1) Ownership of Technology. This Agreement does not transfer to User any ownership or proprietary rights in the Technology (as defined below) or any work or any part thereof, and all right, title and interest in and to the Technology will remain solely with Provider. User is not purchasing title to any Technology. User is permitted to use Technology to the extent and for the sole purposes of enabling User to benefit from the Services in the manner permitted by this Agreement. User’s rights under this Agreement are not transferable to any other person absent Provider’s prior express written consent. User shall not in any manner duplicate the Technology or use the Technology independently other than as set forth above, and Provider grants no license, whether express or implied, in any copyright, patent or any other intellectual property rights embodied in the Technology. For purposes of this Agreement, “Technology” shall mean the computer programs Provider uses, literary works, audiovisual works, all other original works of expression, methods, apparati and processes that Provider publishes, distributes, uses or otherwise exploits to facilitate User’s use of the Services, and includes without limitation any software, software tools, user interface designs, and any derivatives, improvements, enhancements or extensions thereof developed or provided by Provider and used in the provision of the Services.

 

2) Ownership of the Bitcoin Hardware.
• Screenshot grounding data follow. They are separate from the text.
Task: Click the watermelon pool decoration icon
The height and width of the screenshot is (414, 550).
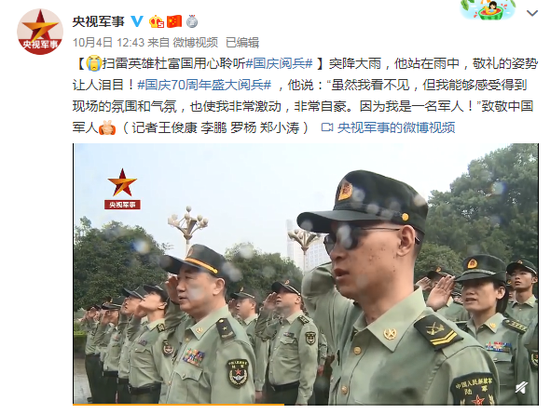Action: [x=488, y=10]
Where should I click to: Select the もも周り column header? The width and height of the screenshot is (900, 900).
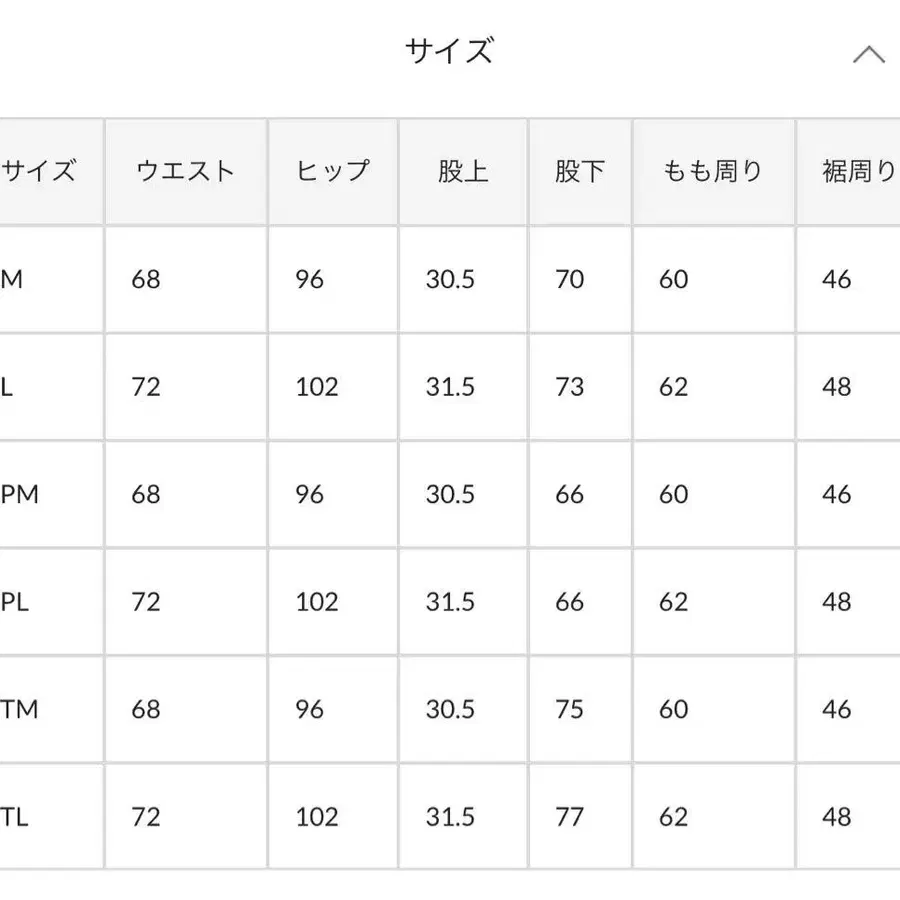point(713,171)
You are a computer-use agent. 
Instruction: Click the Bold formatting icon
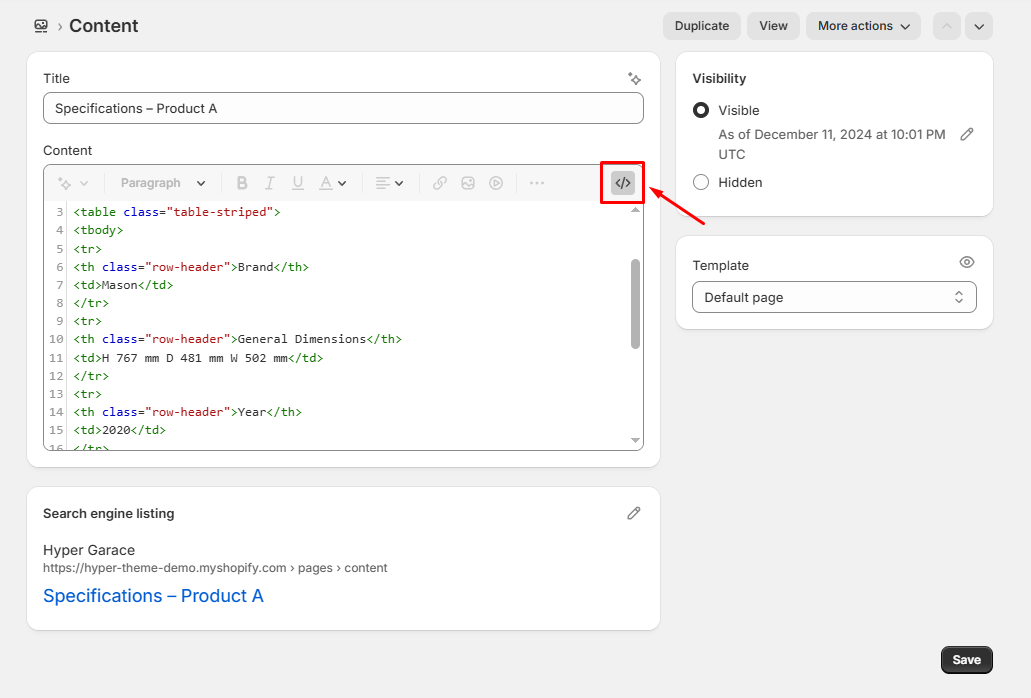click(x=241, y=183)
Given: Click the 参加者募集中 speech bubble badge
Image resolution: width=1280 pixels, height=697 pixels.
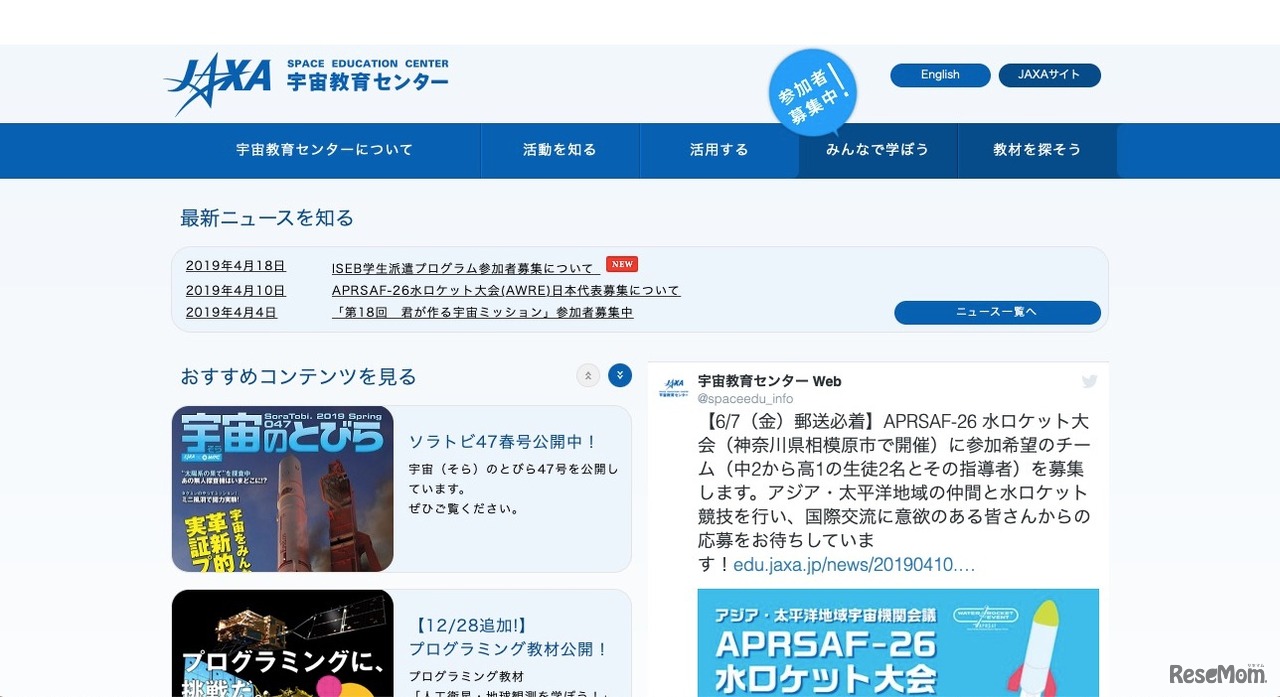Looking at the screenshot, I should [x=812, y=92].
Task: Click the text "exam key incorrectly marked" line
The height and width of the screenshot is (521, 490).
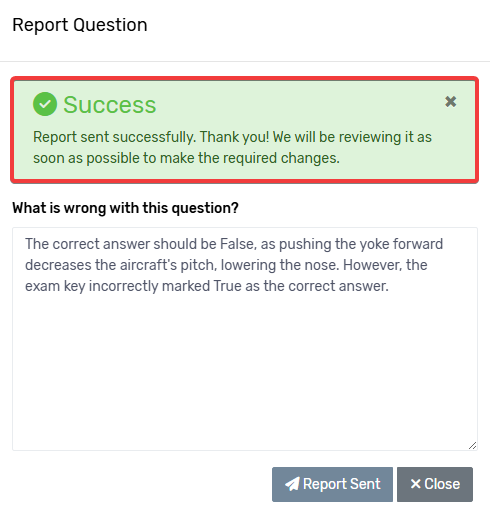Action: point(117,286)
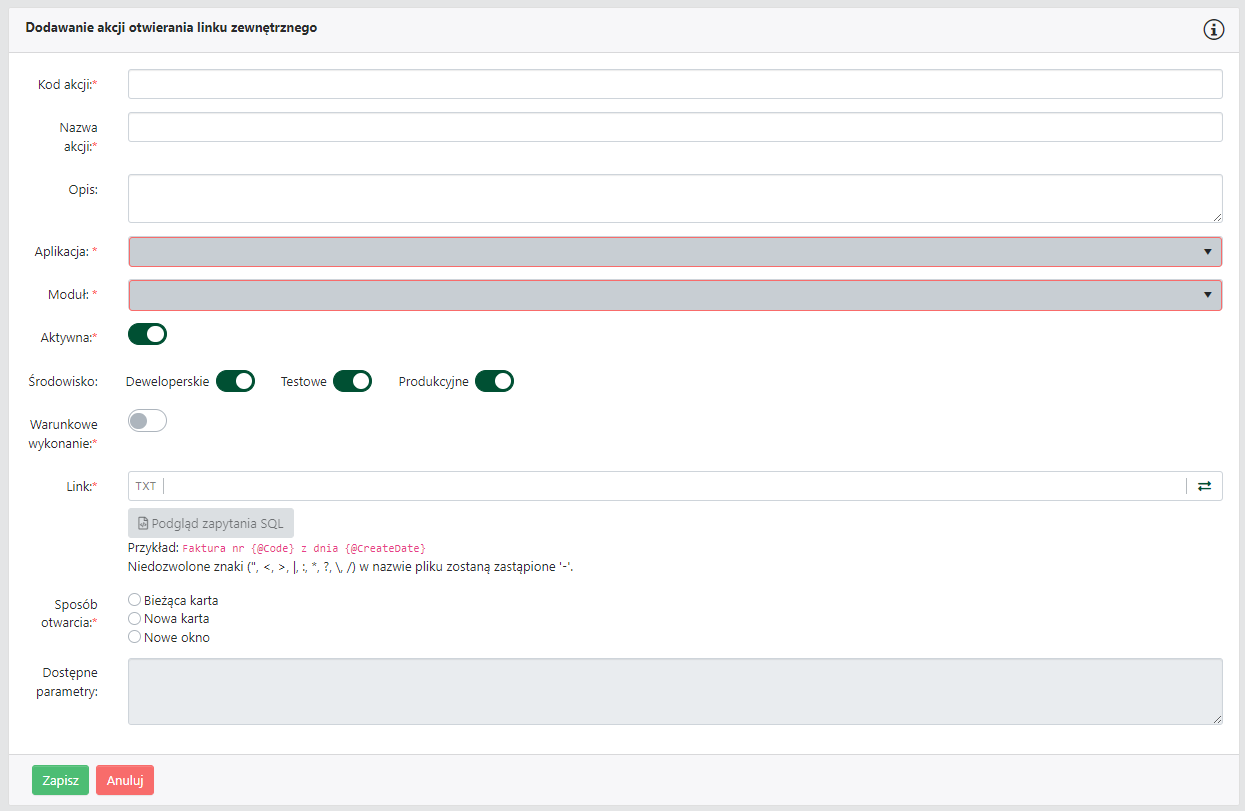Click into the Nazwa akcji text field
1245x811 pixels.
pos(675,127)
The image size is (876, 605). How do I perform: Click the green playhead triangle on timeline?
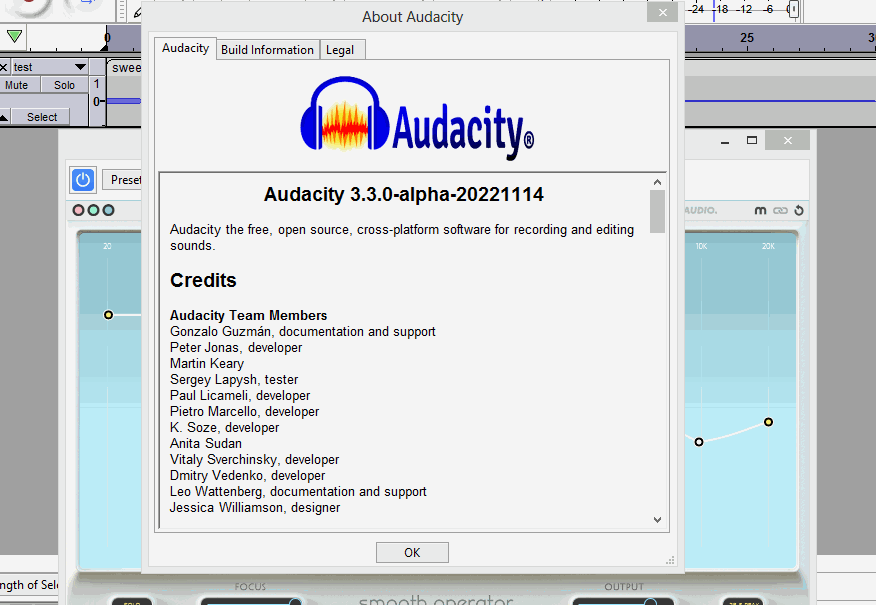click(x=14, y=37)
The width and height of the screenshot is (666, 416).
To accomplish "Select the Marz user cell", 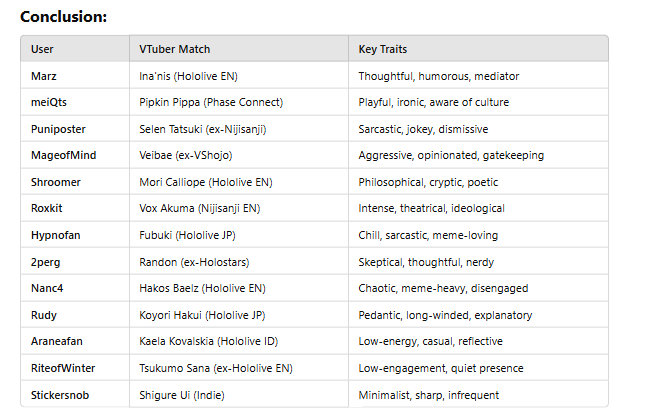I will tap(44, 76).
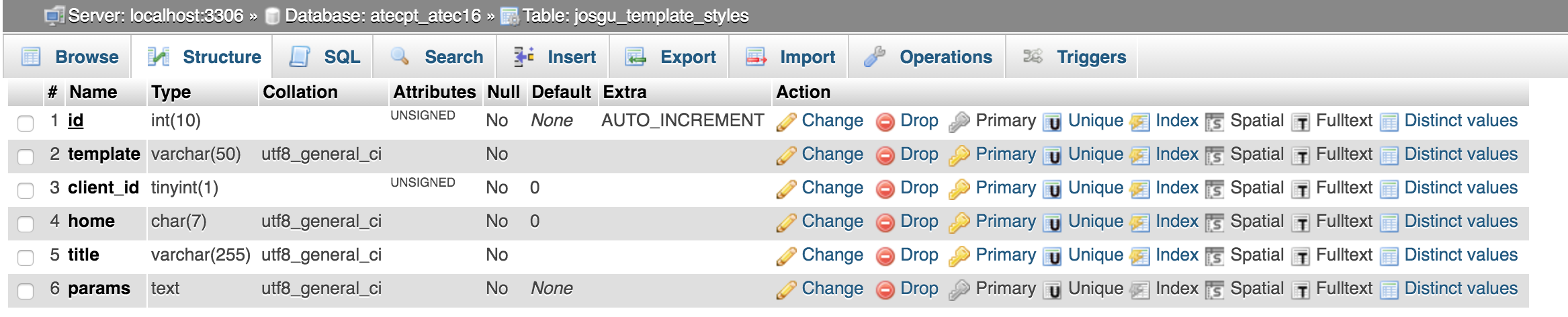Viewport: 1568px width, 317px height.
Task: Click the Fulltext icon for template row
Action: [1301, 156]
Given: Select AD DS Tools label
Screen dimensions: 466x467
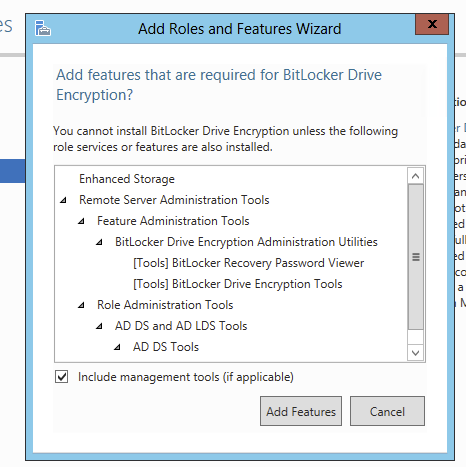Looking at the screenshot, I should 166,347.
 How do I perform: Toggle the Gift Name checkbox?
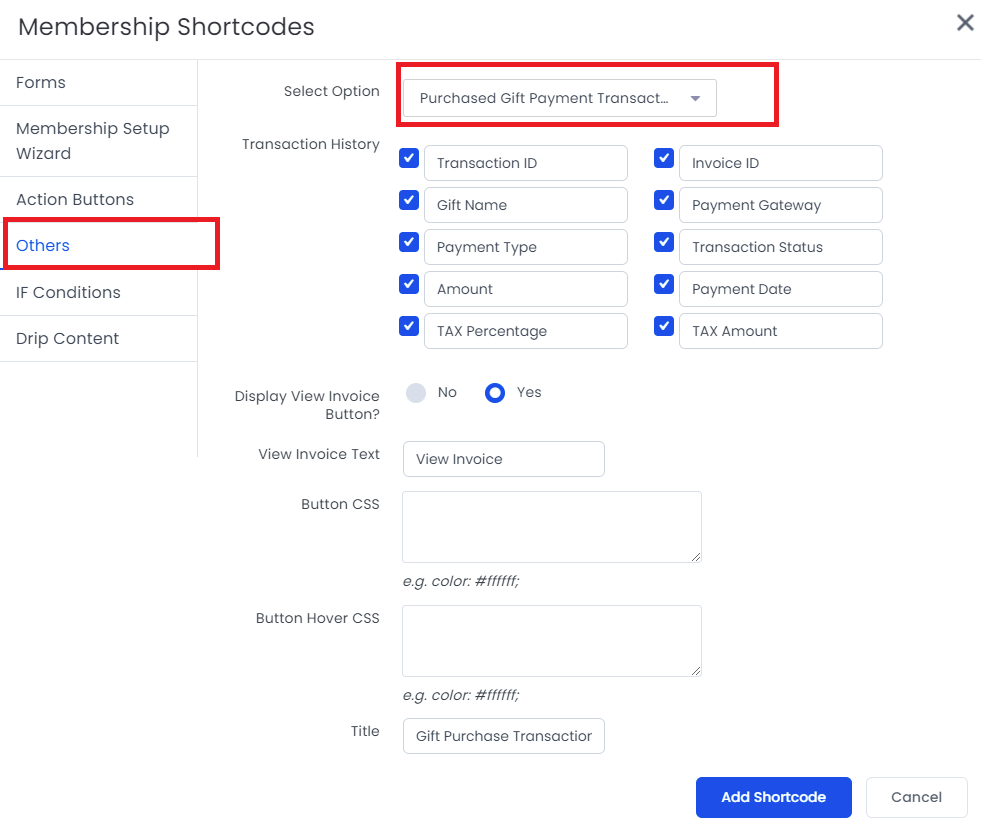(x=409, y=200)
User shall be the sole owner of the Bitcoin Hardware upon making the payment of the Bitcoin Hardware Purchase Price.

 

(l) Insurance. The Provider shall maintain insurance in such amounts and covering such risks as are customarily maintained by similar businesses. All such policies of insurance shall be in full force and effect throughout the duration of the provision of the Services to User and shall name the User as an additional insured, if practicable.

 

(m) Competition. User knows and acknowledges that there may be theoretical or practical competition between User and Provider respecting bitcoin mining and bitcoin trading. User hereby waives any and all potential and existing conflict of interest that Provider may have in providing Services pursuant to this Agreement.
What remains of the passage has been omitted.